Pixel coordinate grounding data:
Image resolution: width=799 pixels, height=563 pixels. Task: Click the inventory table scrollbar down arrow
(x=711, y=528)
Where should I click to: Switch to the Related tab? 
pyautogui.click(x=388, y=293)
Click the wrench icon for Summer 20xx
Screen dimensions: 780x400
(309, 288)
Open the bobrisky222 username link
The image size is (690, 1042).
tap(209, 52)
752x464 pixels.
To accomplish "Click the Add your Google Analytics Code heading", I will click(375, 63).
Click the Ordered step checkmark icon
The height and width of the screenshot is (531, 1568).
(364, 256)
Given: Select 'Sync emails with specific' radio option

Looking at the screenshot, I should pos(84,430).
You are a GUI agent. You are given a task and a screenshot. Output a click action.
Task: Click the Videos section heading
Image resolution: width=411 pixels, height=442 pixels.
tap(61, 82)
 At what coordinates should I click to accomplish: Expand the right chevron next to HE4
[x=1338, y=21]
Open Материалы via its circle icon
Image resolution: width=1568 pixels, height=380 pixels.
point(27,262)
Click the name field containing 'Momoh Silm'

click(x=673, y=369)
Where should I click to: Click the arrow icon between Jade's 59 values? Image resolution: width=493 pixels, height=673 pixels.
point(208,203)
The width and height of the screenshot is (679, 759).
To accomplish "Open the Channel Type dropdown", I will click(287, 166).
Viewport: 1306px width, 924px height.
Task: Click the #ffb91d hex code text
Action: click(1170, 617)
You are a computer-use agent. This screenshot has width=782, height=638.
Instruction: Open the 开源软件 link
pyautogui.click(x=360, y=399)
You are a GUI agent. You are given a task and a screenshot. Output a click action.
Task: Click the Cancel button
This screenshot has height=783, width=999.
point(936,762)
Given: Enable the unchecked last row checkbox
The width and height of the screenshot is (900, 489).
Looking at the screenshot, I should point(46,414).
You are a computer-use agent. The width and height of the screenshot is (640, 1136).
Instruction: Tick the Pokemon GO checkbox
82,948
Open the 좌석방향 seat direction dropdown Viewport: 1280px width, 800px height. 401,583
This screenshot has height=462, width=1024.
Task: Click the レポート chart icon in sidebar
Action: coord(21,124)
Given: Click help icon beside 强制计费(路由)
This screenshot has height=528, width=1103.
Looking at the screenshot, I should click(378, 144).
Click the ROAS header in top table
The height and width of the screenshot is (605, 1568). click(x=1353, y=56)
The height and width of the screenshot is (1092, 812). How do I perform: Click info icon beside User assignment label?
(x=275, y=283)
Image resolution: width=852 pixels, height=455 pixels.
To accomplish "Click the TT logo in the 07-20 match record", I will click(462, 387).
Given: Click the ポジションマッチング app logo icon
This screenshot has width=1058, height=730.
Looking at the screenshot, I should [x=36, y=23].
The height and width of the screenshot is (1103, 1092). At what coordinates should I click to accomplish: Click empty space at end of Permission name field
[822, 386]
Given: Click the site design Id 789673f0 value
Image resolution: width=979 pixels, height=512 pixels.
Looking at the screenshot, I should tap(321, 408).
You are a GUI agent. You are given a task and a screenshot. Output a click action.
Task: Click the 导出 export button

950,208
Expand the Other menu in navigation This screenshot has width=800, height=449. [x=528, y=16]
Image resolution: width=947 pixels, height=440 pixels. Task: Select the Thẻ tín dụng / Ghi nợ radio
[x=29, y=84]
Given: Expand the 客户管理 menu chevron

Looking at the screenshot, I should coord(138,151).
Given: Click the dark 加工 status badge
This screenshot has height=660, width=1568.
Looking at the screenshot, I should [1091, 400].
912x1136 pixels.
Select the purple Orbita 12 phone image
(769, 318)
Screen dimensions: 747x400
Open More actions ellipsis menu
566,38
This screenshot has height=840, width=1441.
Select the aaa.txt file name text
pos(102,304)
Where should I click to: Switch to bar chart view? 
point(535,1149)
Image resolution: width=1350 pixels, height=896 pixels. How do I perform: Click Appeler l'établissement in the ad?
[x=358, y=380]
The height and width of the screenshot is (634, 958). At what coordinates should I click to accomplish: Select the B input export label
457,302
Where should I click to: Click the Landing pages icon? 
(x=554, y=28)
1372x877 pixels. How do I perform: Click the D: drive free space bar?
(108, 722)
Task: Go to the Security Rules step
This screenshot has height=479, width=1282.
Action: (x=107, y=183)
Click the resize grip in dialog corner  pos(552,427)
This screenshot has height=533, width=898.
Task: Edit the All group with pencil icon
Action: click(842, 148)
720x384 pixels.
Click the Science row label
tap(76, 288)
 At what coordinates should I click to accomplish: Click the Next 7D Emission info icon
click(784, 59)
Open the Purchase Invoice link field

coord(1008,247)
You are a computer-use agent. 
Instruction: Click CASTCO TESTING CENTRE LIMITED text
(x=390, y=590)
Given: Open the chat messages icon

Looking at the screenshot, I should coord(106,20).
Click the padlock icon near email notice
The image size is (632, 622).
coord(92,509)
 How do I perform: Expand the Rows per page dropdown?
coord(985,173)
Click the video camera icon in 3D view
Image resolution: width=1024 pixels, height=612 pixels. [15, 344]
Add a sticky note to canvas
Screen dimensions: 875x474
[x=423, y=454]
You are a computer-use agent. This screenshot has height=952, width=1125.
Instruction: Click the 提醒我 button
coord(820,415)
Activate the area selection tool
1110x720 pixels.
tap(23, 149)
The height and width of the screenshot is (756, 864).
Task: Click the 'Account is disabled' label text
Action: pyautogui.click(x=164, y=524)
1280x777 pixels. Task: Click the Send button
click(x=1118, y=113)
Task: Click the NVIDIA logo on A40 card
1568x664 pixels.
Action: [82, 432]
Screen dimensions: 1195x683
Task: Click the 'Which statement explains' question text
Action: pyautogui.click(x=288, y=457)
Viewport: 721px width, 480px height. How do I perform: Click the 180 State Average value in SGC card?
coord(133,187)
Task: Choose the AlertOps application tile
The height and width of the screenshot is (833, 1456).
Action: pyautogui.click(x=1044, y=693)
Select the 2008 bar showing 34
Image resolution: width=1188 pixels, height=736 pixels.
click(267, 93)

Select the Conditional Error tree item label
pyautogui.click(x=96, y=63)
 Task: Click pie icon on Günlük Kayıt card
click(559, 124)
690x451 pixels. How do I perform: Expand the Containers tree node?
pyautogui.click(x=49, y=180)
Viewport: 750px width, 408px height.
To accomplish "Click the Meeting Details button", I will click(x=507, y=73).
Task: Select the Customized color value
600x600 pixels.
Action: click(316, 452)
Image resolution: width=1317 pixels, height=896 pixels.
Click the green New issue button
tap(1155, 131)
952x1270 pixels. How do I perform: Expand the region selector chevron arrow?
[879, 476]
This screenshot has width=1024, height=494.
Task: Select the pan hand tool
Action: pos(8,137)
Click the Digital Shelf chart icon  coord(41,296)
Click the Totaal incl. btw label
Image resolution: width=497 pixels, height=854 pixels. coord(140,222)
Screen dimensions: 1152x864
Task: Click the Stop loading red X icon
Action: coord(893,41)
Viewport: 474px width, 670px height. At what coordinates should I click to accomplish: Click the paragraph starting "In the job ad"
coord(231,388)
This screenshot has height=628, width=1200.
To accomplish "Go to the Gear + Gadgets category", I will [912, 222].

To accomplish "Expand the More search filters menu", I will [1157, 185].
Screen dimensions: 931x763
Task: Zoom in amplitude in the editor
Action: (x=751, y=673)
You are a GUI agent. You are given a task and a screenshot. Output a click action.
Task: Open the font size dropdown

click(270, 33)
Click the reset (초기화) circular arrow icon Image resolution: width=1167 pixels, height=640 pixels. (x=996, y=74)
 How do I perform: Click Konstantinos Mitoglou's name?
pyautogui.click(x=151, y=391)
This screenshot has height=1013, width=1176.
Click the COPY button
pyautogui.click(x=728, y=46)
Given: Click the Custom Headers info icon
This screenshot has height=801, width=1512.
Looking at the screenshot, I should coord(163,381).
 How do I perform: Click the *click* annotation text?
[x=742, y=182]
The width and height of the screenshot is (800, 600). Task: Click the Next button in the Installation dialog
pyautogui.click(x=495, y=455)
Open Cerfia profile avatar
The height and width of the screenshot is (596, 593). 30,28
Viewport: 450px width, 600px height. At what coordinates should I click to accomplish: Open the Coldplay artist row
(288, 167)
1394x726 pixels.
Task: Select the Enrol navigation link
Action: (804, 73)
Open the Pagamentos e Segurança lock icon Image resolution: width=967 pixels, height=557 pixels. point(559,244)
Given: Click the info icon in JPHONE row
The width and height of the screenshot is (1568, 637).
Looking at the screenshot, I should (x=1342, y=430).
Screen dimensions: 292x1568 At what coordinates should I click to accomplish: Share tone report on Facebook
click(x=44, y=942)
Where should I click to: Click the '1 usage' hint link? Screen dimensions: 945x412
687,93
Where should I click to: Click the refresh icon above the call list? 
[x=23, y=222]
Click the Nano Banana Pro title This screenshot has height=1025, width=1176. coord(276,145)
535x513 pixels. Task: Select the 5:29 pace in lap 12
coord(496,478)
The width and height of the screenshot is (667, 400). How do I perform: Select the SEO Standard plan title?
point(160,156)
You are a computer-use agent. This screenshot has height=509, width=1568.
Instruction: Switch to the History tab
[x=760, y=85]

Exercise requirements: All that is wanted is a faithful reproduction of the line above with "Task: Click the Videos section heading", the line with "Given: Click help icon beside 强制计费(路由)", and every line in between.

Exercise result:
Task: Click the Videos section heading
Image resolution: width=411 pixels, height=442 pixels.
tap(61, 82)
 At what coordinates should I click to accomplish: Expand the right chevron next to HE4
[x=1338, y=21]
Open Материалы via its circle icon
Image resolution: width=1568 pixels, height=380 pixels.
point(27,262)
Click the name field containing 'Momoh Silm'

click(x=673, y=369)
Where should I click to: Click the arrow icon between Jade's 59 values? Image resolution: width=493 pixels, height=673 pixels.
point(208,203)
The width and height of the screenshot is (679, 759).
To accomplish "Open the Channel Type dropdown", I will click(287, 166).
Viewport: 1306px width, 924px height.
Task: Click the #ffb91d hex code text
Action: click(1170, 617)
You are a computer-use agent. This screenshot has width=782, height=638.
Instruction: Open the 开源软件 link
pyautogui.click(x=360, y=399)
You are a GUI agent. You are given a task and a screenshot. Output a click action.
Task: Click the Cancel button
This screenshot has height=783, width=999.
point(936,762)
Given: Enable the unchecked last row checkbox
The width and height of the screenshot is (900, 489).
Looking at the screenshot, I should point(46,414).
You are a computer-use agent. The width and height of the screenshot is (640, 1136).
Instruction: Tick the Pokemon GO checkbox
82,948
Open the 좌석방향 seat direction dropdown Viewport: 1280px width, 800px height. 401,583
This screenshot has height=462, width=1024.
Task: Click the レポート chart icon in sidebar
Action: coord(21,124)
Given: Click help icon beside 强制计费(路由)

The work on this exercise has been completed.